### WORK INSTRUCTIONS
Transcribe all of the following material word for word, keeping every line as it stands.

### DATA RECORDS
_ _ _

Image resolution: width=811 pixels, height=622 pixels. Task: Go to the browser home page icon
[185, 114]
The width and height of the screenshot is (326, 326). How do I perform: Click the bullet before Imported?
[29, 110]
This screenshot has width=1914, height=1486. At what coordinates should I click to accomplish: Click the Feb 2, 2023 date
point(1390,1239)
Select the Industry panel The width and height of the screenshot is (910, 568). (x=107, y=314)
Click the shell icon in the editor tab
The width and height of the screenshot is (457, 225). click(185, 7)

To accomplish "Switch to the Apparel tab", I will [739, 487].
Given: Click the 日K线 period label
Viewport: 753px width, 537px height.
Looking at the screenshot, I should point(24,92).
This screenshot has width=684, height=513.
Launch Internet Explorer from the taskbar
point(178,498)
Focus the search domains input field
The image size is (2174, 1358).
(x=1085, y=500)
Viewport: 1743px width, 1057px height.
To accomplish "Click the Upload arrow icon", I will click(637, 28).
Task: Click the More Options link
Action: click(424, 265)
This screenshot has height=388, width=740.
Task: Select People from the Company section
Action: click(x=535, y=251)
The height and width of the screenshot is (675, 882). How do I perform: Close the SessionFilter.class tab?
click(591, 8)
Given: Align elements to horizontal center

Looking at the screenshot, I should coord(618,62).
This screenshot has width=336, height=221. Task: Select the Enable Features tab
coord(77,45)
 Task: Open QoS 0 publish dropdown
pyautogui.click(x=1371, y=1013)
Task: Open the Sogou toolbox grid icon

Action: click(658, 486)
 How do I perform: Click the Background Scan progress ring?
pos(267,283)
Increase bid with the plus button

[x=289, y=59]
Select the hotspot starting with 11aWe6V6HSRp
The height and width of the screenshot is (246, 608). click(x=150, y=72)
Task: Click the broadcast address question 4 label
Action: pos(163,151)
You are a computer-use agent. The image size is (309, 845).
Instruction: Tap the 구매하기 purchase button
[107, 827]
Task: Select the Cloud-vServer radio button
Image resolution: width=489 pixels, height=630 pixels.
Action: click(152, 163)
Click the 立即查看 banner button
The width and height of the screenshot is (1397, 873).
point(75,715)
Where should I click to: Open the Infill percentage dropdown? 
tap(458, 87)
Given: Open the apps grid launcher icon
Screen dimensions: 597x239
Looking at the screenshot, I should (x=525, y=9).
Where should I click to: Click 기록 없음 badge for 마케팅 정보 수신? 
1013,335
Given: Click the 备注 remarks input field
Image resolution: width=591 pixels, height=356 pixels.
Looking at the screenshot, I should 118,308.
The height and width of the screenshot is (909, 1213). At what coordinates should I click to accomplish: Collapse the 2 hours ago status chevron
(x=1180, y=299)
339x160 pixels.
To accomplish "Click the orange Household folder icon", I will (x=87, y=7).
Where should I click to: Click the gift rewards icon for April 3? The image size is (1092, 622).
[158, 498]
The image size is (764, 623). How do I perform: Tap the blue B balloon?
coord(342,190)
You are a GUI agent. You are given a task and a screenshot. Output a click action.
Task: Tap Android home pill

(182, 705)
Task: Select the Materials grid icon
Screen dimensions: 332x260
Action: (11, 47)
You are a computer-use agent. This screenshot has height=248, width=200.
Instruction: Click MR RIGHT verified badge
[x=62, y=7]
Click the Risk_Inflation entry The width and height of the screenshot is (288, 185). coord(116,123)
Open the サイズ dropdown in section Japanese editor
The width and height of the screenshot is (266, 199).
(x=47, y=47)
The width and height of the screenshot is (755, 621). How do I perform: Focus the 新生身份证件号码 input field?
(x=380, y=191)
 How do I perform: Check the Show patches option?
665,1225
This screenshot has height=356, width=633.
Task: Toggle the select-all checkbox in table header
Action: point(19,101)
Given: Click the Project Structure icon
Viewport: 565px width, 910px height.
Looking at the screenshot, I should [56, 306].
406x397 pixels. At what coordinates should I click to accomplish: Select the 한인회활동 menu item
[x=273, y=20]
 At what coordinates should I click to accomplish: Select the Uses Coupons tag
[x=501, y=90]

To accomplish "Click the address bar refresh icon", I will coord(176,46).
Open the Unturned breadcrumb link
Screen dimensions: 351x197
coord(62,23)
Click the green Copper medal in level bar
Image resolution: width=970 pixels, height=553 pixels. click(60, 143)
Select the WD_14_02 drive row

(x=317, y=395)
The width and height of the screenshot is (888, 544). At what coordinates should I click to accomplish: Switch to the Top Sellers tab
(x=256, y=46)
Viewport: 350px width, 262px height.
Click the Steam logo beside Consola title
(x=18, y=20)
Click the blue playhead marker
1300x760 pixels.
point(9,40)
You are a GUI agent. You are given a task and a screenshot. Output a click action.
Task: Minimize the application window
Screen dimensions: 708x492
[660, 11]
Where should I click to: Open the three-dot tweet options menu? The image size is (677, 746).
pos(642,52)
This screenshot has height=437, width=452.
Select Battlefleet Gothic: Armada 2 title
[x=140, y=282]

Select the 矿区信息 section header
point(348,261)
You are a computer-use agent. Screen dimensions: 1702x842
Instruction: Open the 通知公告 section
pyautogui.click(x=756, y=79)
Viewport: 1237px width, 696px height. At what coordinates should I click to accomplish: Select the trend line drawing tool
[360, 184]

_ _ _

### EXERCISE ANSWER
Image resolution: width=811 pixels, height=622 pixels. Task: Go to the browser home page icon
[185, 114]
The width and height of the screenshot is (326, 326). How do I perform: Click the bullet before Imported?
[29, 110]
This screenshot has width=1914, height=1486. At what coordinates should I click to accomplish: Click the Feb 2, 2023 date
point(1390,1239)
Select the Industry panel The width and height of the screenshot is (910, 568). (x=107, y=314)
Click the shell icon in the editor tab
The width and height of the screenshot is (457, 225). click(185, 7)

To accomplish "Switch to the Apparel tab", I will [739, 487].
Given: Click the 日K线 period label
Viewport: 753px width, 537px height.
Looking at the screenshot, I should point(24,92).
This screenshot has width=684, height=513.
Launch Internet Explorer from the taskbar
point(178,498)
Focus the search domains input field
The image size is (2174, 1358).
(x=1085, y=500)
Viewport: 1743px width, 1057px height.
To accomplish "Click the Upload arrow icon", I will click(637, 28).
Task: Click the More Options link
Action: click(424, 265)
This screenshot has height=388, width=740.
Task: Select People from the Company section
Action: click(x=535, y=251)
The height and width of the screenshot is (675, 882). How do I perform: Close the SessionFilter.class tab?
click(591, 8)
Given: Align elements to horizontal center

Looking at the screenshot, I should coord(618,62).
This screenshot has width=336, height=221. Task: Select the Enable Features tab
coord(77,45)
 Task: Open QoS 0 publish dropdown
pyautogui.click(x=1371, y=1013)
Task: Open the Sogou toolbox grid icon

Action: click(658, 486)
 How do I perform: Click the Background Scan progress ring?
pos(267,283)
Increase bid with the plus button

[x=289, y=59]
Select the hotspot starting with 11aWe6V6HSRp
The height and width of the screenshot is (246, 608). click(x=150, y=72)
Task: Click the broadcast address question 4 label
Action: pos(163,151)
You are a computer-use agent. The image size is (309, 845).
Instruction: Tap the 구매하기 purchase button
[107, 827]
Task: Select the Cloud-vServer radio button
Image resolution: width=489 pixels, height=630 pixels.
Action: click(152, 163)
Click the 立即查看 banner button
The width and height of the screenshot is (1397, 873).
point(75,715)
Where should I click to: Open the Infill percentage dropdown? 
tap(458, 87)
Given: Open the apps grid launcher icon
Screen dimensions: 597x239
Looking at the screenshot, I should (x=525, y=9).
Where should I click to: Click 기록 없음 badge for 마케팅 정보 수신? 
1013,335
Given: Click the 备注 remarks input field
Image resolution: width=591 pixels, height=356 pixels.
Looking at the screenshot, I should 118,308.
The height and width of the screenshot is (909, 1213). At what coordinates should I click to accomplish: Collapse the 2 hours ago status chevron
(x=1180, y=299)
339x160 pixels.
To accomplish "Click the orange Household folder icon", I will (x=87, y=7).
Where should I click to: Click the gift rewards icon for April 3? The image size is (1092, 622).
[158, 498]
The image size is (764, 623). How do I perform: Tap the blue B balloon?
coord(342,190)
You are a GUI agent. You are given a task and a screenshot. Output a click action.
Task: Tap Android home pill

(182, 705)
Task: Select the Materials grid icon
Screen dimensions: 332x260
Action: (11, 47)
You are a computer-use agent. This screenshot has height=248, width=200.
Instruction: Click MR RIGHT verified badge
[x=62, y=7]
Click the Risk_Inflation entry The width and height of the screenshot is (288, 185). coord(116,123)
Open the サイズ dropdown in section Japanese editor
The width and height of the screenshot is (266, 199).
(x=47, y=47)
The width and height of the screenshot is (755, 621). How do I perform: Focus the 新生身份证件号码 input field?
(x=380, y=191)
 How do I perform: Check the Show patches option?
665,1225
This screenshot has height=356, width=633.
Task: Toggle the select-all checkbox in table header
Action: point(19,101)
Given: Click the Project Structure icon
Viewport: 565px width, 910px height.
Looking at the screenshot, I should [56, 306].
406x397 pixels. At what coordinates should I click to accomplish: Select the 한인회활동 menu item
[x=273, y=20]
 At what coordinates should I click to accomplish: Select the Uses Coupons tag
[x=501, y=90]

To accomplish "Click the address bar refresh icon", I will coord(176,46).
Open the Unturned breadcrumb link
Screen dimensions: 351x197
coord(62,23)
Click the green Copper medal in level bar
Image resolution: width=970 pixels, height=553 pixels. click(60, 143)
Select the WD_14_02 drive row

(x=317, y=395)
The width and height of the screenshot is (888, 544). At what coordinates should I click to accomplish: Switch to the Top Sellers tab
(x=256, y=46)
Viewport: 350px width, 262px height.
Click the Steam logo beside Consola title
(x=18, y=20)
Click the blue playhead marker
1300x760 pixels.
point(9,40)
You are a GUI agent. You are given a task and a screenshot. Output a click action.
Task: Minimize the application window
Screen dimensions: 708x492
[660, 11]
Where should I click to: Open the three-dot tweet options menu? The image size is (677, 746).
pos(642,52)
This screenshot has height=437, width=452.
Select Battlefleet Gothic: Armada 2 title
[x=140, y=282]

Select the 矿区信息 section header
point(348,261)
You are a computer-use agent. Screen dimensions: 1702x842
Instruction: Open the 通知公告 section
pyautogui.click(x=756, y=79)
Viewport: 1237px width, 696px height. At what coordinates should I click to accomplish: Select the trend line drawing tool
[360, 184]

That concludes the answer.